• **Entries from a dataset**:

:::

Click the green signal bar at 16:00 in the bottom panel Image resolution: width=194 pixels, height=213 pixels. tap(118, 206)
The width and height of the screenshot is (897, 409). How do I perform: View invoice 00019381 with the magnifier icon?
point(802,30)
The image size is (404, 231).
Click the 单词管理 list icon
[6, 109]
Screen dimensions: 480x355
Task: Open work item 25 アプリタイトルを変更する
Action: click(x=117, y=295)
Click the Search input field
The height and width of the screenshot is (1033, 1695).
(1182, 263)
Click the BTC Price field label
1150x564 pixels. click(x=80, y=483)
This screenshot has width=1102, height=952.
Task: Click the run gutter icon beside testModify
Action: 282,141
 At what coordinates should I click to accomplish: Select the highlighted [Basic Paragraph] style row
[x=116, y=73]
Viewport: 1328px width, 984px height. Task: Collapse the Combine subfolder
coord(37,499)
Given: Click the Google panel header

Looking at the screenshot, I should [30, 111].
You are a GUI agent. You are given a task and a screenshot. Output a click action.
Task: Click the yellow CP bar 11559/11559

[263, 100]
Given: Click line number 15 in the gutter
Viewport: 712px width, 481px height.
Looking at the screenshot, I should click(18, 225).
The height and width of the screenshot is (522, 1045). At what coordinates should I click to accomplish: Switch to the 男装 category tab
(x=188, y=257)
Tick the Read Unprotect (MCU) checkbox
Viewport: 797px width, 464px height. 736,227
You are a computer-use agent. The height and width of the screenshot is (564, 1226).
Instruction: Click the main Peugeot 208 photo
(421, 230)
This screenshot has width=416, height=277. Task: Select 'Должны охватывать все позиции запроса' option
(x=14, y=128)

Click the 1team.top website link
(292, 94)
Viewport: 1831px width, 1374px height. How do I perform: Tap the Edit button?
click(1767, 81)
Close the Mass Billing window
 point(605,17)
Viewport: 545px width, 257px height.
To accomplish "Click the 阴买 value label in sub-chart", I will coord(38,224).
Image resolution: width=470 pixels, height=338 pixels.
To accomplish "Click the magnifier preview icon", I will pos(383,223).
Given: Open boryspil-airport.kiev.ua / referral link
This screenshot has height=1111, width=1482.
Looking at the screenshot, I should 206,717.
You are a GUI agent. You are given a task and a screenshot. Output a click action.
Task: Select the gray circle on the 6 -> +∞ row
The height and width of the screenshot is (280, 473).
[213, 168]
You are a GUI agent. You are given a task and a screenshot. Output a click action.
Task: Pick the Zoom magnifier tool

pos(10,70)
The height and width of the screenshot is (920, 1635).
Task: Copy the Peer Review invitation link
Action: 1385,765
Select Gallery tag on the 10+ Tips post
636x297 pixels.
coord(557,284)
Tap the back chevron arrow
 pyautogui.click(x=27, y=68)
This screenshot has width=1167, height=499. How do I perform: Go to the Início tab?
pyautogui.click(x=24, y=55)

:::

• **TO DO**: Output the data verbatim, starting at the line that contains "Viewport: 1328px width, 984px" and ending at the last line of the data.

• **TASK RESPONSE**:
Viewport: 1328px width, 984px height. Task: Collapse the Combine subfolder
coord(37,499)
Given: Click the Google panel header

Looking at the screenshot, I should [30, 111].
You are a GUI agent. You are given a task and a screenshot. Output a click action.
Task: Click the yellow CP bar 11559/11559

[263, 100]
Given: Click line number 15 in the gutter
Viewport: 712px width, 481px height.
Looking at the screenshot, I should click(18, 225).
The height and width of the screenshot is (522, 1045). At what coordinates should I click to accomplish: Switch to the 男装 category tab
(x=188, y=257)
Tick the Read Unprotect (MCU) checkbox
Viewport: 797px width, 464px height. 736,227
You are a computer-use agent. The height and width of the screenshot is (564, 1226).
Instruction: Click the main Peugeot 208 photo
(421, 230)
This screenshot has width=416, height=277. Task: Select 'Должны охватывать все позиции запроса' option
(x=14, y=128)

Click the 1team.top website link
(292, 94)
Viewport: 1831px width, 1374px height. How do I perform: Tap the Edit button?
click(1767, 81)
Close the Mass Billing window
 point(605,17)
Viewport: 545px width, 257px height.
To accomplish "Click the 阴买 value label in sub-chart", I will coord(38,224).
Image resolution: width=470 pixels, height=338 pixels.
To accomplish "Click the magnifier preview icon", I will pos(383,223).
Given: Open boryspil-airport.kiev.ua / referral link
This screenshot has height=1111, width=1482.
Looking at the screenshot, I should 206,717.
You are a GUI agent. You are given a task and a screenshot. Output a click action.
Task: Select the gray circle on the 6 -> +∞ row
The height and width of the screenshot is (280, 473).
[213, 168]
You are a GUI agent. You are given a task and a screenshot. Output a click action.
Task: Pick the Zoom magnifier tool

pos(10,70)
The height and width of the screenshot is (920, 1635).
Task: Copy the Peer Review invitation link
Action: 1385,765
Select Gallery tag on the 10+ Tips post
636x297 pixels.
coord(557,284)
Tap the back chevron arrow
 pyautogui.click(x=27, y=68)
This screenshot has width=1167, height=499. How do I perform: Go to the Início tab?
pyautogui.click(x=24, y=55)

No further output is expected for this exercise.